The Boy In The Striped Pajamas

Set during World War II, a story seen through the innocent eyes of Bruno, the eight-year-old son of the commandant at a concentration camp, whose forbidden friendship with a Jewish boy on the other side of the camp fence has startling and unexpected consequences. 

*Hey all you Americans-  Check out redbox and see of you have one near you.  $1.00 rentals, can't beat it.    Of course the selection isn't real big but lots of new releases.*

hxxp://www.redbox.com/  (change xx to tt)


----------



## chris1974 (Sep 22, 2009)

Ahhhhhhh.......   The old spaghetti westerns, my favorites !  Tuco was the man   "Hey Blondie"


----------



## StoneyBud (Sep 22, 2009)

*My Name Is Nobody*

Get a buzz going and watch this movie. When Terence Hill starts slapping people, you'll fall out of your chair laughing.

I think it's the best spaghetti western I've ever seen.


****
*My Name Is Nobody 

Henry Fonda and Terence Hill, 1974*

*Film Description*

Comedy Western spoof bringing together two Western icons - the great Henry Fonda and 70s Italian superstar Terence Hill. Ageing but still fast gunslinger Jack Beauregard meets a man called Nobody who has been hired to kill him. However, Beauregard was Nobody's childhood hero, and the wily young gun starts planning a way that Jack can go down in the history books.
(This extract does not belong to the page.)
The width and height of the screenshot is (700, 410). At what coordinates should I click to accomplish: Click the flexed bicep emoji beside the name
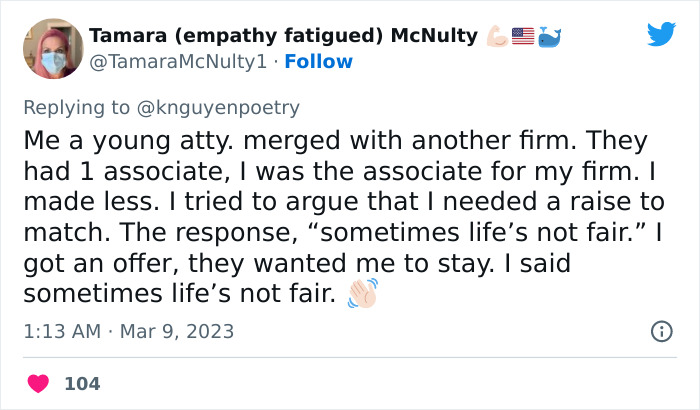click(x=497, y=37)
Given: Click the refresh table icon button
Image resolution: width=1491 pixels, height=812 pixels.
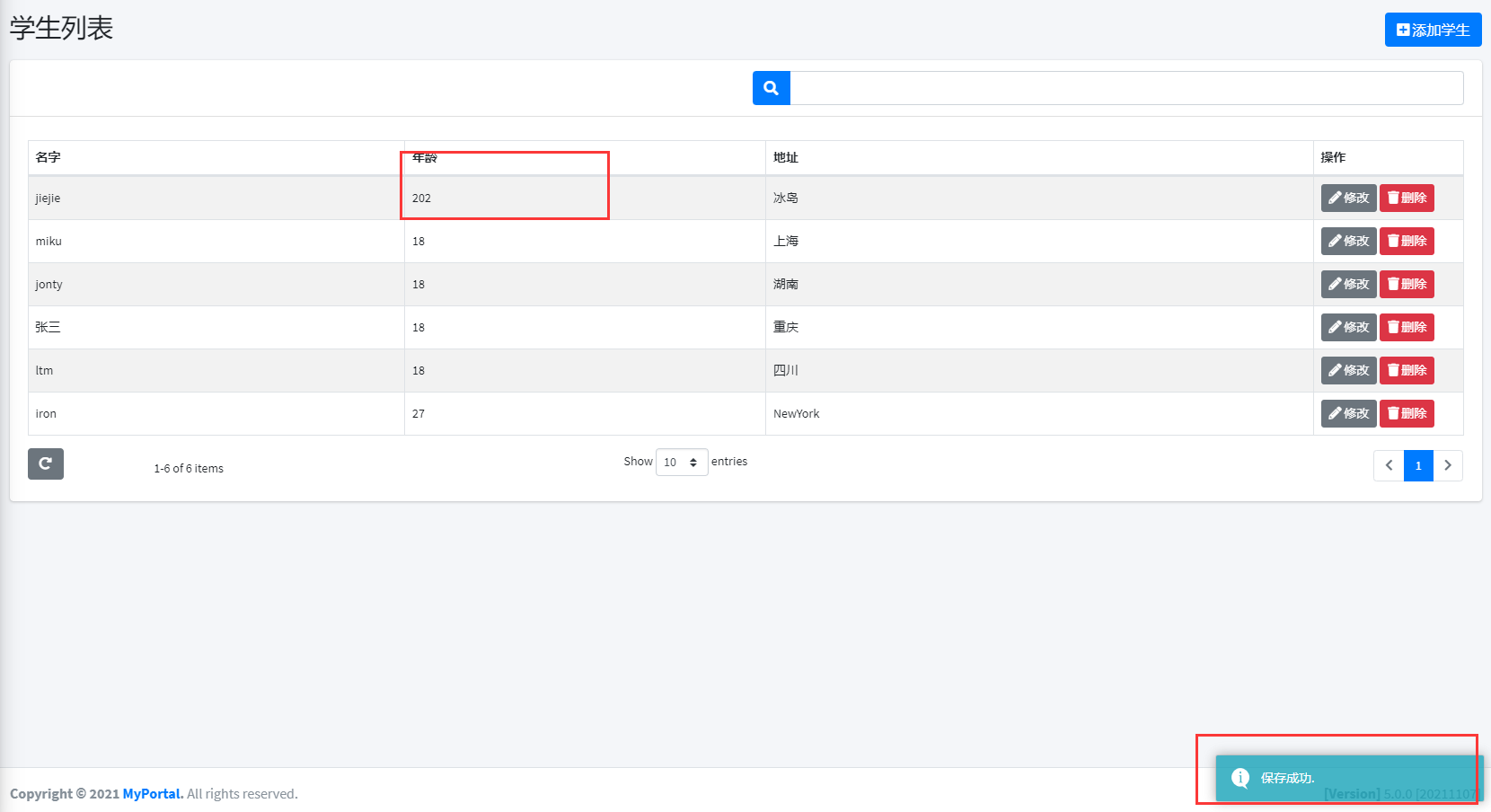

Directed by Leone's former Assistant Director Tonino Valerii, with Leone himself taking charge for certain sequences, My Name is Nobody takes an ironic and often comic look at many of the classic situations of the Italian Western. Featuring a witty score by Ennio Morricone and beautifully shot in America and Spain.


----------



## fellafrompocatella (Sep 22, 2009)

Just got "Fast Times at Ridgemont High" from Netflix today.

Plot:
Basically Sean Penn is F'n hilarious and Phoebe Cates shows her boobs to a great song by 'The Cars' I think. And I think that pretty much sums up the movie.


----------



## Mutt (Sep 23, 2009)

AMC had Psycho and North by Northwest on last night...fell asleep 1/2 way through psycho. LOL North by Northwest is a great movie.
My fav. movie of all time is "Harvey". about a harmless very chill guy that drinks a lil too much and has a "pooka" as a friend and everyone is trying to lock him up becuase of it. I can relate


----------



## Terminal Head Clearance (Oct 1, 2009)

My Name is Trinity

My Name is Trinity To.

There is a 3 but its being buried its so bad

Then he teamed up with Henry Fonda

My name is Nobody

and shot his thread off

Some of you may go so... whats de deal ?? 

He shot him .. duh.. he's dead.


DoH! Nobody killed Henry Fonda don't you get it.

John Wayne is dead right? Anyone with common sense knows that

Ok I can tell you don't get it yet. Its not the movie. Its the Henry Fonda in movies. 

Until the end of movies and probably beyond that Henry Fonda will be a major figure in cinema 

And as John Wayne would say, " Dohwn yu.. thenk pilgrims any thing done is not recorded .. The Universe Knows

sorry, about the norwegian accent . ..


----------



## ArtVandolay (Oct 1, 2009)

Hey, Stoney, I thought of another good movie for you.  Have you seen Repo Man?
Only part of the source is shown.